Plenty of sites have tried this, but out in the real world it produces lousy UX, since it means that different people will see different versions of the same conversation (and most people in a society will end up reading with filters turned on, which will of course result in exactly the same cries of censorship from exactly the same rationalist-affiliated people.) Moreover, we already have a mechanism for turning off the filters: it’s called going over to 4chan. There are in fact many sites on the Internet, and that’s the beauty of the place.
I want to sneer more here, but this isn’t even thoughtful enough to support a sneer. It’s just disappointing to see this kind of weak-tea nonsense coming from people with such strong opinions about “free speech.” I also refuse to read the comments, which are no doubt loaded with people pretending they’re being persecuted because they couldn’t put their racist content on Twitter and/or who are excited because they assume Elon Musk will allow them to put their racist content on Twitter now.
Censorship is moderation that you don’t like. Moderation is censorship that you do like.
vice signaling again about his performative neutrality, considering communists as bad as nazis
[deleted]
I do remember (and this is in a historical sense) when i was writing some stuff on 18th century newspapes how this one guy was insistent on differentiating censorship from the variety of other attempts to control the press at the time.
As an example, during the early Age of Liberty (one of the reasons it’s called the Age of Liberty was that this was eventually abolished) Sweden had censorship: There was an office where a censor would read through any book prior to publication and either ban it completely or, more often, make various changes (editing out offending passages, etc.) (there is a further point that the Censor for several years mostly just corrected people’s spelling and grammar mistakes….) now, at this point they were two ruling parties, the Hats and the Caps. The Caps were expecting to lose the next elections, so they quickly enacted a freedom of the press statute so they could spend the next few years insulting the new Hat Government (this also involved, arguably more importantly, freedom of access to government documents)

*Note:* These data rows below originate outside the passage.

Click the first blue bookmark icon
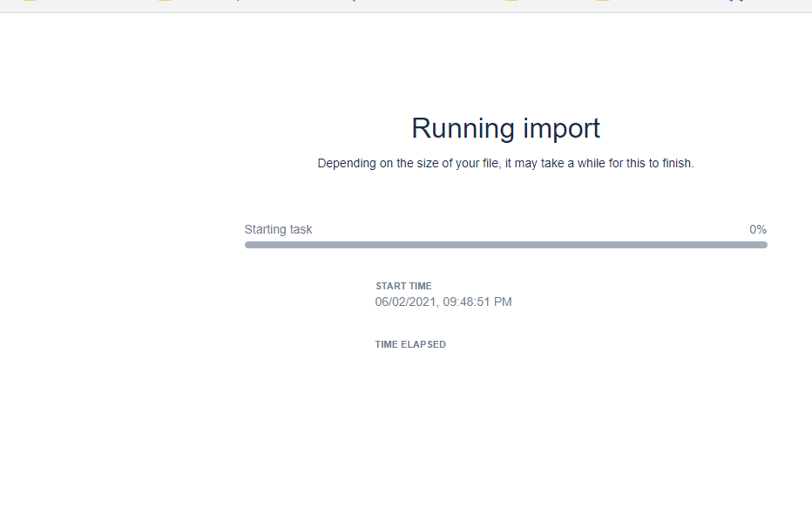 pyautogui.click(x=238, y=1)
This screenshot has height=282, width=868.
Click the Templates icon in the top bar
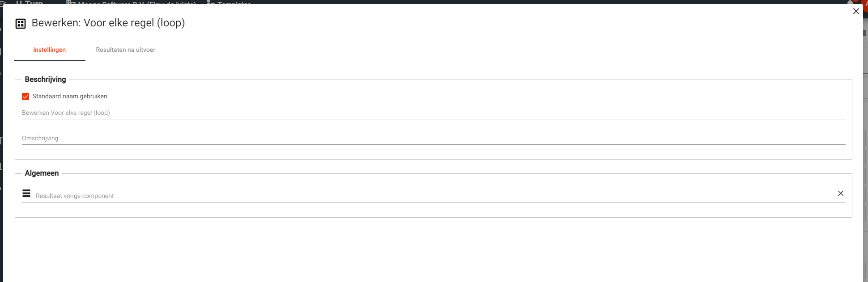211,2
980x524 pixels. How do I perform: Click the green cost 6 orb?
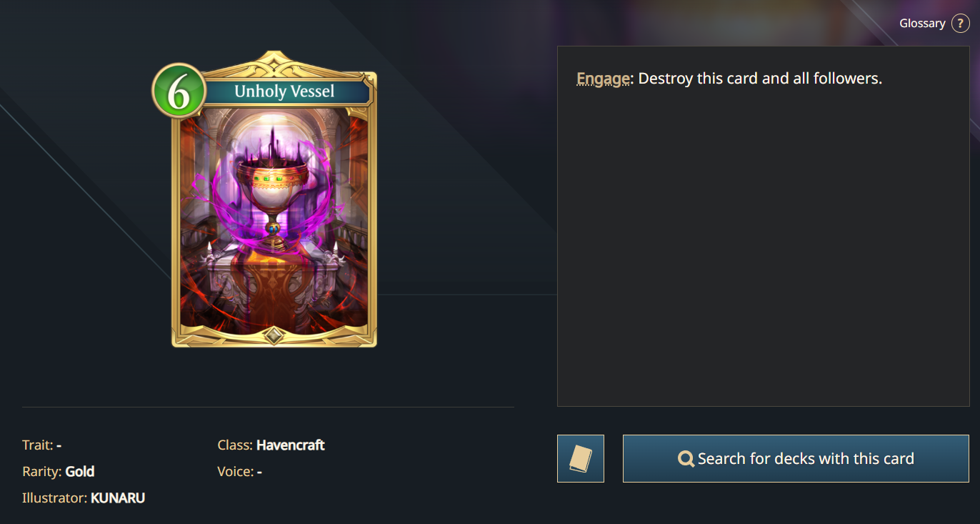click(179, 92)
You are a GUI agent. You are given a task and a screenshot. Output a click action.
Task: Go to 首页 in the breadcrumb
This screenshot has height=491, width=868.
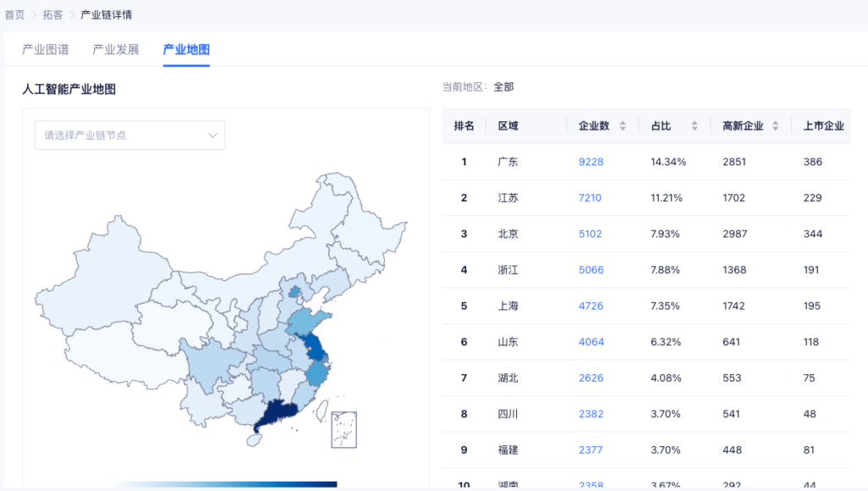[x=14, y=14]
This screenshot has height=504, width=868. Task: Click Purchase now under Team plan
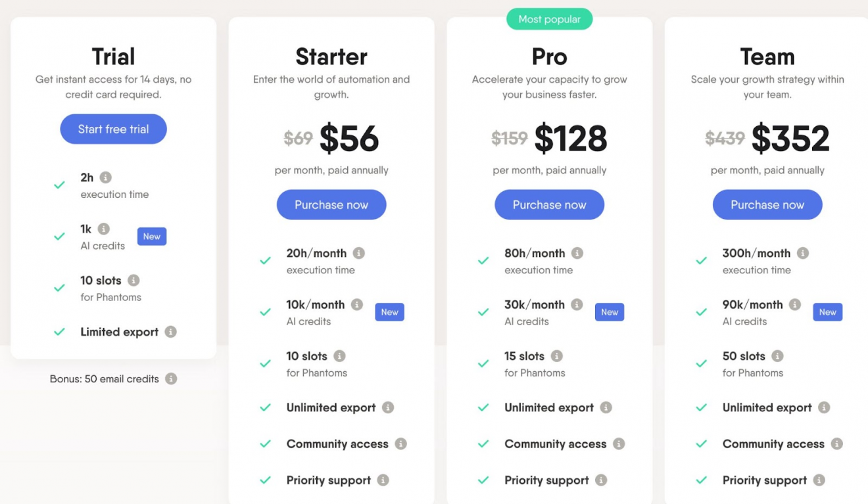click(767, 204)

Anyway, after a coup d’etat this was somewhat restricted and a new censor’s office was instituted, after a royal assassination, a lost war, and getting one of Napoleon’s Marshalls to come be king it was once again revised, this time without a censor’s office.
Note that there were still things that were illegal to print, but rather than having the censor look at any proposed publication prior to publishing this was instead done by post-facto retracting any publication that was found to be illegal. This turned out to be an important difference: The king came into conflict with a newspaper (Aftonbladet) and had it retracted. The next day the paper came out with a new issue under the name “The New Aftonbladet”, This continued up to “The Fourteenth Aftonbladet” before the king gave up. (after this this kind of control of the press was only used sporadically: It wasn’t very useful)
Apart from talking about a highly simplified incident out of swedish press history, I’m just doing this to be a pedant, and to point out that in most cases moderators don’t act as censors: (though therea re forums and such where they do) because rather than reading through and checking your posts beforehand they just remove them after publication.